Feature: Is NJ Governor Chris Christie A Mad Man?
Some of his positions seem pretty moderate. Unlike Sarah Palin and the Tea Partiers, Christie doesn’t talk about border fences or the constitutionality of the Commerce Clause. He’s Catholic but rarely mentions it. (“To him, I’d guess [faith] has nothing to do with politics,” says Tom Wilson, a Republican lobbyist and Christie campaign adviser. “It’s an irrelevant topic.”) He’s an ex-prosecutor who supports gun control and once donated to Planned Parenthood (although he’s now pro-life). He said it was wrong for Republicans to “demagogue” on immigration reform or make a “political football” out of the mosque at Ground Zero, and he worked with the Obama administration to set up a $141 million insurance pool under the health-care reform law.
At the same time, Christie has swaggered into a number of fights. He wants to annex the casino district of Atlantic City, and he made a surprise visit to the headquarters of the Delaware River Port Authority to embarrass DRPA leaders into making ethical reforms. Pretty much every day before breakfast, Christie rips the state’s Democrat-aligned teachers union, the NJEA, as “fat and entitled and sanctimonious and self-serving.” And in June, he coerced a Democratic legislature into passing a drastic budget: Christie cut $820 million for public schools, $445 million in aid to municipalities, $33 million for transit, $173 million for higher education, and more than $5 million for school nutrition programs for poor children, all while handing a $900 million tax cut to the richest 63,000 taxpayers. National conservatives didn’t know you could get away with that in a blue state — certainly not while winning the Virginia Tea Party Patriots presidential straw poll, edging out Sarah Palin, Ron Paul and Newt Gingrich.
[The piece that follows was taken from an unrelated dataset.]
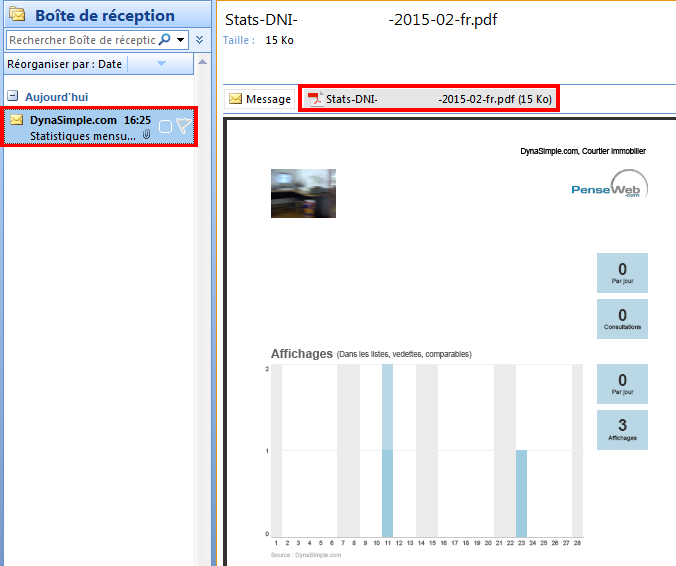The height and width of the screenshot is (566, 676).
Task: Click in the Rechercher Boîte de réception field
Action: click(80, 40)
“It’s a really hopeful formula, because [Christie] has been able to fire up the base without engaging in demonization of President Obama or playing to the far-right, social-conservative crowd,” says John Avlon, former aide to Rudy Giuliani and author of Wingnuts: How the Lunatic Fringe Is Hijacking America. “He’s fighting real fights.” Christie has rocketed from chubby, semi-obscure prosecutor to GOP savior in 10 short months. And it’s a testament to his gifts as a communicator — he may be the most instinctual GOP speaker since Reagan — that Christie has done so almost entirely on the power of bluster. “I think the country loves it,” says Carolee Adams, president of the New Jersey chapter of the Eagle Forum, a conservative group. “I think the country absolutely loves this bombastic, mean and nasty man.”